BACKGROUND OF THE INVENTION
Miniaturized motors with dielectric rotors in an enveloping medium that can be set into rotation via several electrodes/GEO 10 (1988) 188, U.S. Pat. No. 4,740,410, are known as dieletric motors. Continuously or discontinuously rotating electric fields are employed for this purpose. Linear motions by dielectrics in electrical fields are described in textbooks under the heading electrophoresis, dielectrophoresis, respectively general ponderomotoric effects Greiner, Theor. Physik Bd. 3, Vlg. H. Deutsch, Thun & Frankfurt a.M., (1982), Pohl, Dielectrophoresis, Cambridge University Press, Cambridge-London-New York-Melbourne, (1978). Landau & Lifschitz, Bd. 1, Akademie-Vlg. Berlin, (1973). The pondermotoric effect is utilized to collect floating particles in air filter devices or to collect cells in biology. Devices of this type work with or more electrodes and a direct current and alternating current electric field. Use of linearly progressing field vectors is not known in this connection. Use of dielectric miniature elements, apart from dielectric motors, has not been described. Linearly progressing magnetic field vectors, on the other hand, are known in connection with electric induction effects and induction field motors Guldner, Electronica Bd. 238, Militarverlag der DDR, (1987). The disadvantage of dielectric micromechanic elements is the small force while, however, also having minimal currents. Their extreme possible miniaturization has not been recognized as an advantage (GEO 10 (1988), 188) until recent years.

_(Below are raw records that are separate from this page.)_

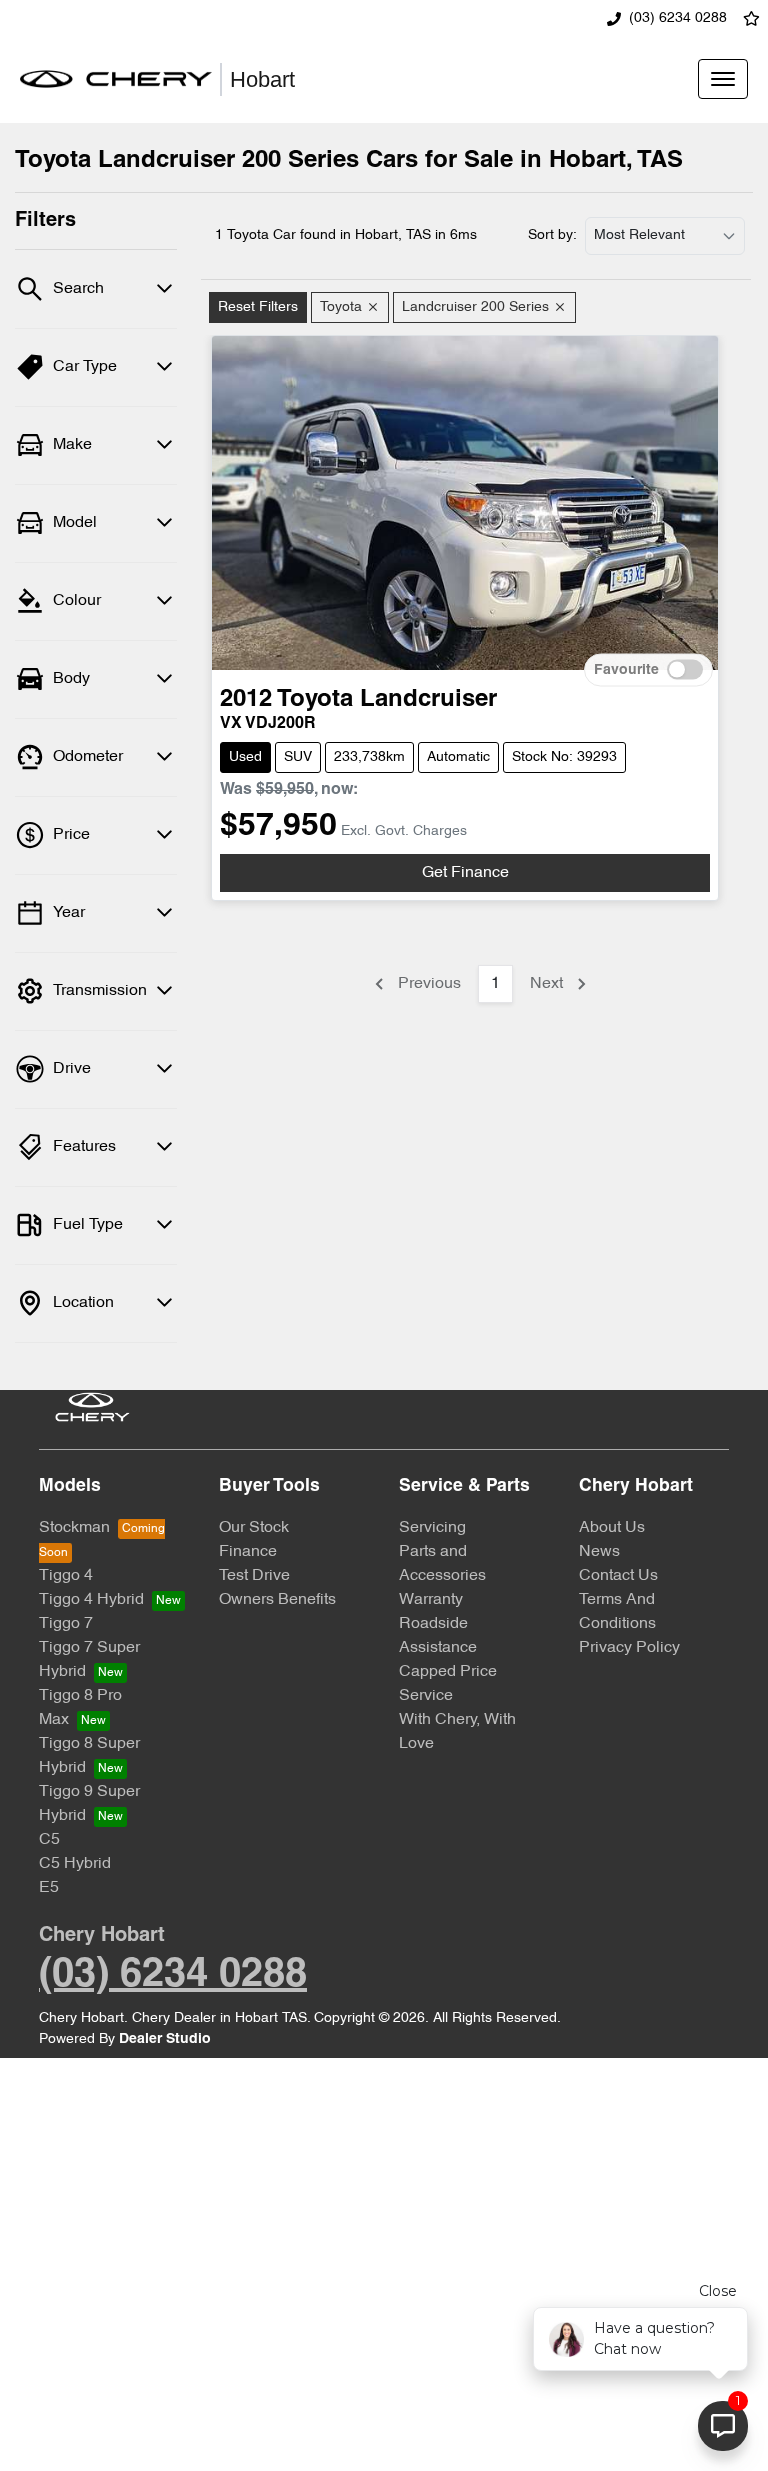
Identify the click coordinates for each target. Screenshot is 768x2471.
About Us (612, 1528)
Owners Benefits (277, 1600)
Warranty (431, 1600)
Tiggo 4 (66, 1576)
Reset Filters (258, 307)
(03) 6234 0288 (678, 18)
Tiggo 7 (66, 1624)
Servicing (432, 1528)
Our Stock (254, 1528)
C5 (49, 1840)
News (599, 1552)
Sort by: (552, 235)
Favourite (626, 669)
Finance (248, 1552)
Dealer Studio (165, 2039)
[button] (723, 79)
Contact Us (618, 1576)
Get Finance (465, 873)
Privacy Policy (629, 1648)
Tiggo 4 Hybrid (91, 1600)
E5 (49, 1888)
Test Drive (254, 1576)
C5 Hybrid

An object of the present invention is to provide a cost-effective dielectric micromechanical element possessing universal possible application in microelectronics.
SUMMARY OF THE INVENTION
Another object of the present invention is the development of a dielectric micromechanical element with linear motion having constant and variable states of motion and being able to be universally utilized in microelectronics. The response time is intended to lie in the milli-second range and below.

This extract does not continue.